Supreme Court affirms mobile towers are not immovable property; upholds ITC eligibility under GST

Illustration of the Supreme Court building alongside a mobile telecom tower, with bold text stating 'SUPREME COURT AFFIRMS MOBILE TOWERS ARE NOT IMMOVABLE PROPERTY'.

Summary

On August 8, the Supreme Court dismissed the Revenue Department’s Special Leave Petition against a Delhi High Court ruling that classified mobile telecom towers as plant and machinery, making them eligible for input tax credit (ITC) under GST.

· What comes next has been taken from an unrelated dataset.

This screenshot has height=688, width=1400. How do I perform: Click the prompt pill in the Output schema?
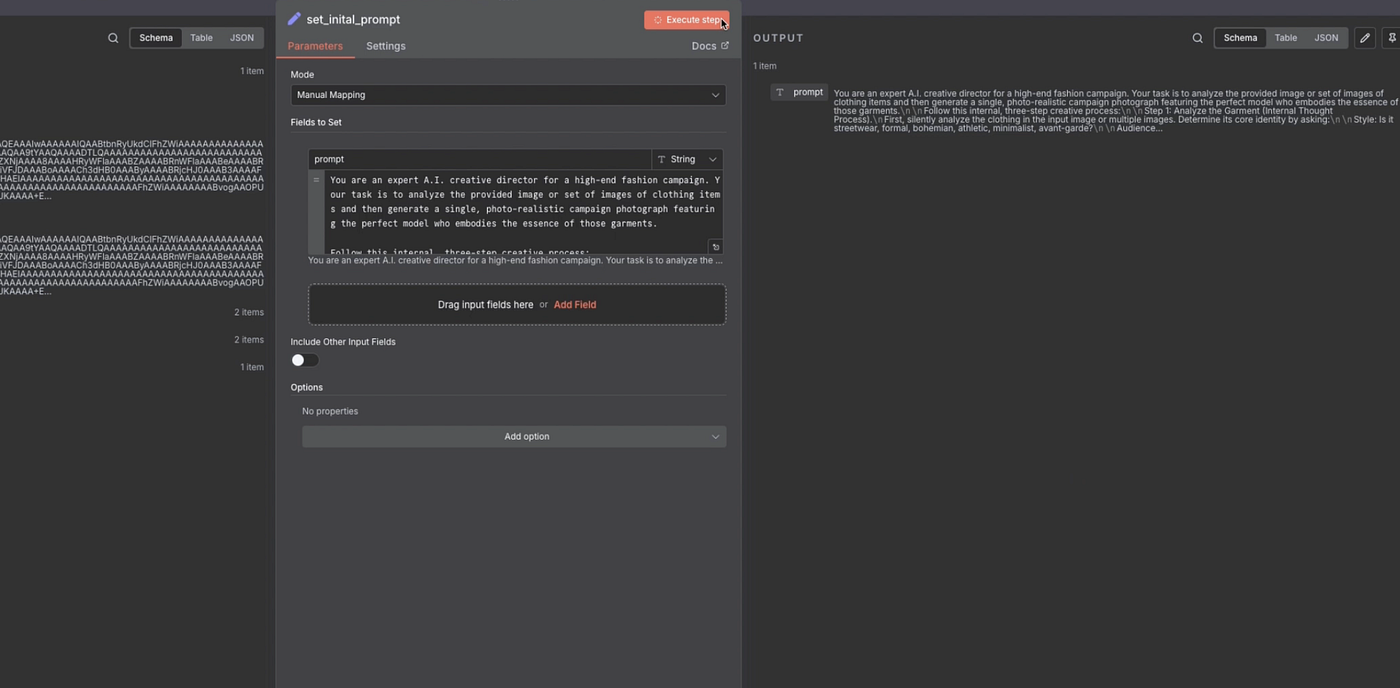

  • The case involved Bharti Airtel and similar telecom operators.
  • The Revenue had argued towers were immovable property, blocked from ITC under Section 17(5) of the CGST Act, 2017.
  • The Delhi High Court earlier held that towers are plant and machinery, which are excluded from blocked credit, thus ITC is allowable.
  • The Supreme Court upheld the High Court’s view, rejecting the Revenue’s attempt to draw distinctions between the service tax and GST regimes, and refused to entertain “hair-splitting” interpretations.

Impact:

This is a significant relief for the telecom sector, affirming that ITC on telecom towers cannot be denied under GST.

Background of the Dispute

  • Telecom companies like Bharti Airtel install mobile towers (often on rooftops or on land) for network services.
  • Revenue Department denied ITC, claiming towers are immovable property, citing Section 17(5) blocking credit.
  • Telecom operators argued towers are essential equipment used directly in providing taxable output services, and qualify as “plant and machinery”, not “building or civil structure”.

Delhi High Court Ruling

  • Held in favour of Bharti Airtel.
  • Reasoning:
    • Towers are integral to providing telecom services, akin to apparatus/equipment.
    • The mere fact they are fixed for operational stability doesn’t make them “immovable property” in the sense of Section 17(5).
    • Functional test over form: What matters is their use in taxable supply.

Revenue’s Appeal (SLP)

  • Revenue filed Special Leave Petition before Supreme Court.
  • Argued:
    1. Towers are affixed to earth = immovable property.
    2. GST regime should follow service tax precedent where towers were treated as immovable and credit was denied.
  • Also tried to distinguish between service tax regime and GST on “plant and machinery” definition.

Supreme Court’s Findings (August 8, 2025)

  • Dismissed SLP at admission stage (i.e., refused to even admit the case).
  • Declined to interfere with Delhi HC decision.
  • Observed:
    • No scope for “hair-splitting” interpretation between GST and service tax frameworks.
    • Once towers meet the definition of plant and machinery, ITC cannot be denied merely because they are fixed to earth.
    • The High Court’s interpretation correctly applies GST law and the definition in Section 17.